Task to complete>
Exact duplicates of all the records are needed.
Segment Open
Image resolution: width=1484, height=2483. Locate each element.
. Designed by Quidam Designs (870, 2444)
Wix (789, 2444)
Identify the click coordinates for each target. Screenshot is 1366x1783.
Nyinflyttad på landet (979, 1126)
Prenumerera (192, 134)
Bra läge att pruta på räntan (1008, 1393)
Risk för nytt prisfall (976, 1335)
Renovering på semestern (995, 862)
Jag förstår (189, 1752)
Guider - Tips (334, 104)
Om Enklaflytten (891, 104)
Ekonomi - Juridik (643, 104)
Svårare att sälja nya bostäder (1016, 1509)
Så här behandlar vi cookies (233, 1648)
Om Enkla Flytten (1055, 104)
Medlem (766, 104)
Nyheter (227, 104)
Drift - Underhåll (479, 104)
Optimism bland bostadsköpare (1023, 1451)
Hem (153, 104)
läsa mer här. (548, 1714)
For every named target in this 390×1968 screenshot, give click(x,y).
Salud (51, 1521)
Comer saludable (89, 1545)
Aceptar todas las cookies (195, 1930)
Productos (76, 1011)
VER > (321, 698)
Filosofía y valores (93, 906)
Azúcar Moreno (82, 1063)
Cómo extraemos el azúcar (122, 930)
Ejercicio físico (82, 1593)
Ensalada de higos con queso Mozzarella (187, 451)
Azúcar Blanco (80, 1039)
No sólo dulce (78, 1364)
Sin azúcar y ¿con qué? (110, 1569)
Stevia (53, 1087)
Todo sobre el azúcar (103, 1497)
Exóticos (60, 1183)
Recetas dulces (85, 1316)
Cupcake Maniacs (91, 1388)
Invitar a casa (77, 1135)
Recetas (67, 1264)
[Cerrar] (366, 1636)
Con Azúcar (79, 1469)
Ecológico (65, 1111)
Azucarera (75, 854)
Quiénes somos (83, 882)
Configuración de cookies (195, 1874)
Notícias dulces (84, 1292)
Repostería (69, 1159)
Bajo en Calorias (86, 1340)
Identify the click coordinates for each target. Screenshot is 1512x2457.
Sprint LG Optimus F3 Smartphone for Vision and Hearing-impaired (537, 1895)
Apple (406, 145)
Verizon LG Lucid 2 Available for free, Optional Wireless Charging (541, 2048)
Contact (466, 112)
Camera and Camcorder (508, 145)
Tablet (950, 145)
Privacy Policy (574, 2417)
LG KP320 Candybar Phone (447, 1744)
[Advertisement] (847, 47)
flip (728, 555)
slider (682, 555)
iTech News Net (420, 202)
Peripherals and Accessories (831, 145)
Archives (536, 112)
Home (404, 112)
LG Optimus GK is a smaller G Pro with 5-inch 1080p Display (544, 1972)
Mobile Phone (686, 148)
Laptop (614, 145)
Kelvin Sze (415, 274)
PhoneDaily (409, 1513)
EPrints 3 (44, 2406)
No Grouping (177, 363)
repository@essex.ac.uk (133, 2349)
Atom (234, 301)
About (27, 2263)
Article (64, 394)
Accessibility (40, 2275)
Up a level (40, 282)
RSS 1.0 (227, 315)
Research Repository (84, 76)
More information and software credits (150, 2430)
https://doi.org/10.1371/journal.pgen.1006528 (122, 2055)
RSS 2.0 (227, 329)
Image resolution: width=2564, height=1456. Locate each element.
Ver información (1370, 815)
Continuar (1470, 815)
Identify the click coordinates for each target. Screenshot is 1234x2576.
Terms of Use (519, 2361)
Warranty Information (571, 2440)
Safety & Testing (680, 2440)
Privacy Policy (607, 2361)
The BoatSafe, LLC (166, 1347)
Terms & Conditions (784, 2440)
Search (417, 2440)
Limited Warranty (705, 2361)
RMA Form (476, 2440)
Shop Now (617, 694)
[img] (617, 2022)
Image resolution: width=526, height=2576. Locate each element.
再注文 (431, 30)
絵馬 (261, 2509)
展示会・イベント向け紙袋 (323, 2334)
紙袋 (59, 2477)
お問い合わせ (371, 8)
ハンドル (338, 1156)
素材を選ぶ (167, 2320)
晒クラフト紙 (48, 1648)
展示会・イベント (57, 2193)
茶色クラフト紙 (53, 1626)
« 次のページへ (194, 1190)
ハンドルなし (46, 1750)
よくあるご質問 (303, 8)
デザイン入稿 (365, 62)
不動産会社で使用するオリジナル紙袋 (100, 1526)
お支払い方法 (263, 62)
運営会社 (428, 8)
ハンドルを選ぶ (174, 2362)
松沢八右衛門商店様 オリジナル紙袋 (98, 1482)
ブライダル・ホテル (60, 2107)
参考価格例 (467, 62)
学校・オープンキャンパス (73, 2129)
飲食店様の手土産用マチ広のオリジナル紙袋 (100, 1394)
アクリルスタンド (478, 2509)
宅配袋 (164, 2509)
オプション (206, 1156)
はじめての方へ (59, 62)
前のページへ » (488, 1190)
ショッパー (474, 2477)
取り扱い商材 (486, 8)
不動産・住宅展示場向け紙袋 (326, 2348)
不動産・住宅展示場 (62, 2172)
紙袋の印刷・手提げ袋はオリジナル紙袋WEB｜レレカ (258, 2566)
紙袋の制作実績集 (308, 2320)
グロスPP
Segment Closed
The answer>
Image resolution: width=1484, height=2483. Locate each element.
. Designed by Quidam Designs (870, 2444)
Wix (789, 2444)
Identify the click coordinates for each target. Screenshot is 1366x1783.
Nyinflyttad på landet (979, 1126)
Prenumerera (192, 134)
Bra läge att pruta på räntan (1008, 1393)
Risk för nytt prisfall (976, 1335)
Renovering på semestern (995, 862)
Jag förstår (189, 1752)
Guider - Tips (334, 104)
Om Enklaflytten (891, 104)
Ekonomi - Juridik (643, 104)
Svårare att sälja nya bostäder (1016, 1509)
Så här behandlar vi cookies (233, 1648)
Om Enkla Flytten (1055, 104)
Medlem (766, 104)
Nyheter (227, 104)
Drift - Underhåll (479, 104)
Optimism bland bostadsköpare (1023, 1451)
Hem (153, 104)
läsa mer här. (548, 1714)
For every named target in this 390×1968 screenshot, give click(x,y).
Salud (51, 1521)
Comer saludable (89, 1545)
Aceptar todas las cookies (195, 1930)
Productos (76, 1011)
VER > (321, 698)
Filosofía y valores (93, 906)
Azúcar Moreno (82, 1063)
Cómo extraemos el azúcar (122, 930)
Ejercicio físico (82, 1593)
Ensalada de higos con queso Mozzarella (187, 451)
Azúcar Blanco (80, 1039)
No sólo dulce (78, 1364)
Sin azúcar y ¿con qué? (110, 1569)
Stevia (53, 1087)
Todo sobre el azúcar (103, 1497)
Exóticos (60, 1183)
Recetas dulces (85, 1316)
Cupcake Maniacs (91, 1388)
Invitar a casa (77, 1135)
Recetas (67, 1264)
[Cerrar] (366, 1636)
Con Azúcar (79, 1469)
Ecológico (65, 1111)
Azucarera (75, 854)
Quiénes somos (83, 882)
Configuración de cookies (195, 1874)
Notícias dulces (84, 1292)
Repostería (69, 1159)
Bajo en Calorias (86, 1340)
Identify the click coordinates for each target. Screenshot is 1512x2457.
Sprint LG Optimus F3 Smartphone for Vision and Hearing-impaired (537, 1895)
Apple (406, 145)
Verizon LG Lucid 2 Available for free, Optional Wireless Charging (541, 2048)
Contact (466, 112)
Camera and Camcorder (508, 145)
Tablet (950, 145)
Privacy Policy (574, 2417)
LG KP320 Candybar Phone (447, 1744)
[Advertisement] (847, 47)
flip (728, 555)
slider (682, 555)
iTech News Net (420, 202)
Peripherals and Accessories (831, 145)
Archives (536, 112)
Home (404, 112)
LG Optimus GK is a smaller G Pro with 5-inch 1080p Display (544, 1972)
Mobile Phone (686, 148)
Laptop (614, 145)
Kelvin Sze (415, 274)
PhoneDaily (409, 1513)
EPrints 3 (44, 2406)
No Grouping (177, 363)
repository@essex.ac.uk (133, 2349)
Atom (234, 301)
About (27, 2263)
Article (64, 394)
Accessibility (40, 2275)
Up a level (40, 282)
RSS 1.0 (227, 315)
Research Repository (84, 76)
More information and software credits (150, 2430)
https://doi.org/10.1371/journal.pgen.1006528 (122, 2055)
RSS 2.0 (227, 329)
Image resolution: width=2564, height=1456. Locate each element.
Ver información (1370, 815)
Continuar (1470, 815)
Identify the click coordinates for each target. Screenshot is 1234x2576.
Terms of Use (519, 2361)
Warranty Information (571, 2440)
Safety & Testing (680, 2440)
Privacy Policy (607, 2361)
The BoatSafe, LLC (166, 1347)
Terms & Conditions (784, 2440)
Search (417, 2440)
Limited Warranty (705, 2361)
RMA Form (476, 2440)
Shop Now (617, 694)
[img] (617, 2022)
Image resolution: width=526, height=2576. Locate each element.
再注文 (431, 30)
絵馬 (261, 2509)
展示会・イベント向け紙袋 (323, 2334)
紙袋 (59, 2477)
お問い合わせ (371, 8)
ハンドル (338, 1156)
素材を選ぶ (167, 2320)
晒クラフト紙 (48, 1648)
展示会・イベント (57, 2193)
茶色クラフト紙 (53, 1626)
« 次のページへ (194, 1190)
ハンドルなし (46, 1750)
よくあるご質問 (303, 8)
デザイン入稿 (365, 62)
不動産会社で使用するオリジナル紙袋 (100, 1526)
お支払い方法 (263, 62)
運営会社 (428, 8)
ハンドルを選ぶ (174, 2362)
松沢八右衛門商店様 オリジナル紙袋 (98, 1482)
ブライダル・ホテル (60, 2107)
参考価格例 (467, 62)
学校・オープンキャンパス (73, 2129)
飲食店様の手土産用マチ広のオリジナル紙袋 (100, 1394)
アクリルスタンド (478, 2509)
宅配袋 (164, 2509)
オプション (206, 1156)
はじめての方へ (59, 62)
前のページへ » (488, 1190)
ショッパー (474, 2477)
取り扱い商材 (486, 8)
不動産・住宅展示場向け紙袋 (326, 2348)
不動産・住宅展示場 (62, 2172)
紙袋の印刷・手提げ袋はオリジナル紙袋WEB｜レレカ (258, 2566)
紙袋の制作実績集 (308, 2320)
グロスPP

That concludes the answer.